In MSBuild 4 we introduced several performance improvements, particular for large interdependent builds. By and large they are automatic and you receive their benefit without making any changes to the way your build process in authored. However, there are still some cases where we are unable to make the best decision. One such case is when there is a particular external tool which is invoked as part of the build but which takes a significant amount of time. An example of such a tool would be cl.exe, the C++ compiler. This article discusses how to use the new yield mechanism for external tools to improve the performance of your builds.
There are a few ways MSBuild can be made to execute external, command-line tools:
- Write a task which derives from ToolTask.
- Use the Exec task to call your command.
- Use the XamlTaskFactory.
All of these methods ultimately use the ToolTask class in Microsoft.Build.Utilities.v4.0.dll to handle executing a command-line task and deal with the output in the MSBuild way. Like all tasks, however, they block any other work from happening in MSBuild while they are executing.

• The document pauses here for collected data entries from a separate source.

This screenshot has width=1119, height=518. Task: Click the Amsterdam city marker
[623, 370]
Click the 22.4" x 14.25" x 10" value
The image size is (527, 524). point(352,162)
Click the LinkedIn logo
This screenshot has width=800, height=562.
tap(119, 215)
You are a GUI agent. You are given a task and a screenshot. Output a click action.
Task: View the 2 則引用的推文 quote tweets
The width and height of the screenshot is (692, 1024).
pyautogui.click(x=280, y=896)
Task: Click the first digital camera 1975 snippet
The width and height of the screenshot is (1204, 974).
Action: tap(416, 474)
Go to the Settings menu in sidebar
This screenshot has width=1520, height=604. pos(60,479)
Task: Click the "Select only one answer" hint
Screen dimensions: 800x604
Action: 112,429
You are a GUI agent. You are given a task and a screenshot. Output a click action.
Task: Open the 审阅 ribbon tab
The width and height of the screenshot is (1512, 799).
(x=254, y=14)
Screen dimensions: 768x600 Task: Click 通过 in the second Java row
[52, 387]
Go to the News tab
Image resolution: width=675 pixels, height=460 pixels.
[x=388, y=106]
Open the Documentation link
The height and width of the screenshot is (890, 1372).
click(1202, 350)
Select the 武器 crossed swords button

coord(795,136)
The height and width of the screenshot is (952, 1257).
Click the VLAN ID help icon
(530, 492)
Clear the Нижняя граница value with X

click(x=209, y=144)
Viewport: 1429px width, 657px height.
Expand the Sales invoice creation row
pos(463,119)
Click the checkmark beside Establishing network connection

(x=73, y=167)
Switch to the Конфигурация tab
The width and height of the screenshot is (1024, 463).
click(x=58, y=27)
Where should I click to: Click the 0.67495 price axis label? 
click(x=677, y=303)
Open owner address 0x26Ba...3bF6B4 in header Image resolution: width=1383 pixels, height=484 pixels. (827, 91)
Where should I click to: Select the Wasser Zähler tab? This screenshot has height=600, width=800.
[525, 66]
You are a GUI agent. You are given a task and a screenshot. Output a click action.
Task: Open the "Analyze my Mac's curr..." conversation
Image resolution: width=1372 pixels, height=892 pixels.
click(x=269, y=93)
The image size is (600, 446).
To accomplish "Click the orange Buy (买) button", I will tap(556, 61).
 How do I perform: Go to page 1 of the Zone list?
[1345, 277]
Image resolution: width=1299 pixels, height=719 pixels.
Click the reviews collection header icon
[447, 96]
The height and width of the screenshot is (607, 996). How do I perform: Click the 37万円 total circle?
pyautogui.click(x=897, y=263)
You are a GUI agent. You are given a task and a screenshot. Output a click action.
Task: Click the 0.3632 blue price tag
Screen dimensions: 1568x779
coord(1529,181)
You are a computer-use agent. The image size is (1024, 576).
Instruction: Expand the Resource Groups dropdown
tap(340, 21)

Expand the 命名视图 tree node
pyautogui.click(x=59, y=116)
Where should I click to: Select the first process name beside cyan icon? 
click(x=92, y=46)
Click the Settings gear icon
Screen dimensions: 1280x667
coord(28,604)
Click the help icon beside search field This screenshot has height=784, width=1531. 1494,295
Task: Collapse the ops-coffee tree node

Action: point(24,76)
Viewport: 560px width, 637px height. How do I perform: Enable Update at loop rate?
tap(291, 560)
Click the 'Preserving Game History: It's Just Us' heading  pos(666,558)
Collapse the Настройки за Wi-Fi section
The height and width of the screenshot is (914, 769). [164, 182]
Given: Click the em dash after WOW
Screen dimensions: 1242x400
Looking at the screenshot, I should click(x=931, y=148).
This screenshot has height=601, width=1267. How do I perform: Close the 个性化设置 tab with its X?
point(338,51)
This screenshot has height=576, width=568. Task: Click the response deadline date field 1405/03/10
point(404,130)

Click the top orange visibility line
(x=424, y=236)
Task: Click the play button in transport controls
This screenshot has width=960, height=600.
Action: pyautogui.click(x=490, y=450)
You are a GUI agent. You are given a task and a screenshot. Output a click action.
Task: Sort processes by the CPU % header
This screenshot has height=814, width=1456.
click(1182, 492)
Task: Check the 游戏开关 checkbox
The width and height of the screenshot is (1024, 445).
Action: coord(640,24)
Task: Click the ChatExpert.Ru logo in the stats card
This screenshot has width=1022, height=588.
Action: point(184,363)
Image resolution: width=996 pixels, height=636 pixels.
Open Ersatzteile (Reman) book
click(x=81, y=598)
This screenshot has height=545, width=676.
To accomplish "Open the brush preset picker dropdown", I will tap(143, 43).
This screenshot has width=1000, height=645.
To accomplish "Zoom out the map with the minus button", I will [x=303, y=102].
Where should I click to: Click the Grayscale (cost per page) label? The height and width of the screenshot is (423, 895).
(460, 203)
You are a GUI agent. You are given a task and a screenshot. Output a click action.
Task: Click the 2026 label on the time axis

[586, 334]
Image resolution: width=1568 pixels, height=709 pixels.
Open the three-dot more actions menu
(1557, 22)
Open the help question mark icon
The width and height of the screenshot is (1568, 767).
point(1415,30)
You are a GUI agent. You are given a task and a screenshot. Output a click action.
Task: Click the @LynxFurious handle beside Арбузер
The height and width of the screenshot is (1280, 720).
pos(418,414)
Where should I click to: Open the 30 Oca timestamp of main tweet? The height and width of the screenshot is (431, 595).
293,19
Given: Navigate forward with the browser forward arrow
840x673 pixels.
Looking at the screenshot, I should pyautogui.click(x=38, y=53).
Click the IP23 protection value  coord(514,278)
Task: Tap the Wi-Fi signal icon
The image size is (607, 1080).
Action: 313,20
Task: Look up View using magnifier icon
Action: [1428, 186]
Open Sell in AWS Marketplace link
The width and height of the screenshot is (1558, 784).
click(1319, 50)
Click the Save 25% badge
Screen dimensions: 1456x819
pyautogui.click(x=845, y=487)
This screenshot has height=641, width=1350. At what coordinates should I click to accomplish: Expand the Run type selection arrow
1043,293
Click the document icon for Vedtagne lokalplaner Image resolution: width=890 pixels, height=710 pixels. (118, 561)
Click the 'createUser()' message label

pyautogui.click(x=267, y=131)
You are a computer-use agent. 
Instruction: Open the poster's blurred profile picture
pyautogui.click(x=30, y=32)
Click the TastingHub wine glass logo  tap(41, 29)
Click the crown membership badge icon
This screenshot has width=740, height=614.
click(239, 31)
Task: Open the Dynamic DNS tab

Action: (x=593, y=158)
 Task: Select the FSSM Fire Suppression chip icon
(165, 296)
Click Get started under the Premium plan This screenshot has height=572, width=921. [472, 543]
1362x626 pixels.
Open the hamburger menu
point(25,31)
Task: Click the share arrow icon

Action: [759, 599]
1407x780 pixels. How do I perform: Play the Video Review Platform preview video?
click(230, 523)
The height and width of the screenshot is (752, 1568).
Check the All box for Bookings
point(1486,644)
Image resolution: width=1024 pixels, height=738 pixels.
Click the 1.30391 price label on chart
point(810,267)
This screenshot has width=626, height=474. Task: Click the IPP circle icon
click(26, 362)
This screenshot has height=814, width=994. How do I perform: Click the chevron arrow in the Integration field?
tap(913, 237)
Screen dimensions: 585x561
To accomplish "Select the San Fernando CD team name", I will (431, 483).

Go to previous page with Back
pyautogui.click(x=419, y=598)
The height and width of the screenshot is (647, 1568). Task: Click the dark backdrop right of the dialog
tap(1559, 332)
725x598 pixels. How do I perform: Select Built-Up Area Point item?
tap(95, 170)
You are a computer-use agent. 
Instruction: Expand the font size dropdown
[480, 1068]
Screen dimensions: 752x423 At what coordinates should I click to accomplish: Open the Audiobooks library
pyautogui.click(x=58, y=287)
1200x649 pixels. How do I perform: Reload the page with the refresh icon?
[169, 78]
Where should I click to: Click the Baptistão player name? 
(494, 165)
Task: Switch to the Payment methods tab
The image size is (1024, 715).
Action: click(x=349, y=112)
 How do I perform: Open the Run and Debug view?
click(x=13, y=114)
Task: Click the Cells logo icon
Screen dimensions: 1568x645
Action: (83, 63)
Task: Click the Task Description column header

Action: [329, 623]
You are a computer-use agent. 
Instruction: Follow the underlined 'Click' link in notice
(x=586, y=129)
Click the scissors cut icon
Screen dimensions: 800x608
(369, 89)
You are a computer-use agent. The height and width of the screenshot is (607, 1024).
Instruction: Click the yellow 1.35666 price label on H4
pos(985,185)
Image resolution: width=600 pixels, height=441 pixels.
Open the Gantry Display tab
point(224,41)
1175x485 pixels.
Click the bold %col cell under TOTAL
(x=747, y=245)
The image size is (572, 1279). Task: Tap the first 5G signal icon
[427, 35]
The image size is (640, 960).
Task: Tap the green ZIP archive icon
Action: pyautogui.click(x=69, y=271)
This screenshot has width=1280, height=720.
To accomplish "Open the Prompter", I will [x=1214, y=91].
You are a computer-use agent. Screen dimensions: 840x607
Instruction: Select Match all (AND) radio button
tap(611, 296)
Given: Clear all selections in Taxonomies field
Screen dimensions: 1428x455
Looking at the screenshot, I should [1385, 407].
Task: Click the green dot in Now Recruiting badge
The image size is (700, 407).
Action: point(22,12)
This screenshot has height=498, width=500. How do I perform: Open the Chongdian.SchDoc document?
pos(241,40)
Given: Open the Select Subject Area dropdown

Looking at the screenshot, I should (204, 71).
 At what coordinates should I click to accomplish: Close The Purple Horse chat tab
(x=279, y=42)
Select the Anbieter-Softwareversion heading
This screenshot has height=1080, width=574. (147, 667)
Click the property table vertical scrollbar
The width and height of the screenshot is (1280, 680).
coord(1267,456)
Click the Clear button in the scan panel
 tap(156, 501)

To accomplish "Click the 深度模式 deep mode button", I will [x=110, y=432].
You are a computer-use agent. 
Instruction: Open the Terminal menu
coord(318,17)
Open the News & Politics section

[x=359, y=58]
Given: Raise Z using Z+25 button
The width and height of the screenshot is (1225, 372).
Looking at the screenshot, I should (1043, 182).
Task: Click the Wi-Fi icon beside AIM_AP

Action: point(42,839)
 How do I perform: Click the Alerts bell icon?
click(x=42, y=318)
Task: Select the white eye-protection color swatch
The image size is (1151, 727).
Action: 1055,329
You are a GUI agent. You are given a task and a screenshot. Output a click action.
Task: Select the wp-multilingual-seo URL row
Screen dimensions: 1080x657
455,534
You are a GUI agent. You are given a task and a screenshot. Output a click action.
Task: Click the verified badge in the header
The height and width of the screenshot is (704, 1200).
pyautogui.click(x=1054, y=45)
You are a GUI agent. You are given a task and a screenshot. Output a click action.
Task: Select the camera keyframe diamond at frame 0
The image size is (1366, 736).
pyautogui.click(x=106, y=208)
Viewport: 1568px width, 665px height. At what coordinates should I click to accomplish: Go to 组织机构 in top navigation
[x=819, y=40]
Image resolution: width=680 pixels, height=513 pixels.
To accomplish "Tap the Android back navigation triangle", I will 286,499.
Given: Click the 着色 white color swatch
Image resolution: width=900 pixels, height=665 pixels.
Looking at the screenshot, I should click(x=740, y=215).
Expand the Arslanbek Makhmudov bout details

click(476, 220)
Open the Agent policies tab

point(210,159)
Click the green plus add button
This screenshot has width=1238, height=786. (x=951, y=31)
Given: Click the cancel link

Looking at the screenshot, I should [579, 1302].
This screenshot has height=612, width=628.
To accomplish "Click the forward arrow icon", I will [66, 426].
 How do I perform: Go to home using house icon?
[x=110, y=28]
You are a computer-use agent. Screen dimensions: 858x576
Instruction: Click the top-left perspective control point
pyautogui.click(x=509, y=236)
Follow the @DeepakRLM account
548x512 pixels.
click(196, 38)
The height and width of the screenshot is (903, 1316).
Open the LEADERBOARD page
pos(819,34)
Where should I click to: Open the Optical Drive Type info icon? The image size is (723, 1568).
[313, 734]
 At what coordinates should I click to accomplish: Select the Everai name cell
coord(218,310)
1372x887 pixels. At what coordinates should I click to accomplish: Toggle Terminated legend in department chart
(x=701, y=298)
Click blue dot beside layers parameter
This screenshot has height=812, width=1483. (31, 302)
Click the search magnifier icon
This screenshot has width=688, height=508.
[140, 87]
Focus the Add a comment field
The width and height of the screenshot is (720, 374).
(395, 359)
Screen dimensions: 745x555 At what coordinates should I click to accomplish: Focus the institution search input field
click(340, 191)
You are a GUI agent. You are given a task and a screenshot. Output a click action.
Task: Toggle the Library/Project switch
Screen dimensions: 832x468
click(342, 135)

In cases where the task is very short, such as touching a log file or copying a file from one place to another this is perfectly acceptable. But in the original example of invoking the C++ compiler, the amount of time MSBuild itself sits idle can be lengthy and in some cases it may be a significant impediment to good parallelization of your build.
The problem has to do with the way MSBuild utilizes its worker nodes. Whenever a project is scheduled to be built, it is assigned to one of the worker nodes. This node will then execute that project from start to finish, and will not accept more work until the project is either finished or the project makes an MSBuild call (for instance to satisfy a project-to-project reference.) This is in large part because a node can only execute one task at a time, as tasks must be guaranteed their environment and current directory will not be modified during execution.
However, command-line tools do not execute in-process, and therefore their environment cannot be polluted by the running of additional tasks in parallel on the same node. We can take advantage of this behavior to let the MSBuild node execute tasks in other projects while our long-running tool completes its work. This is done using the YieldDuringToolExecution parameter.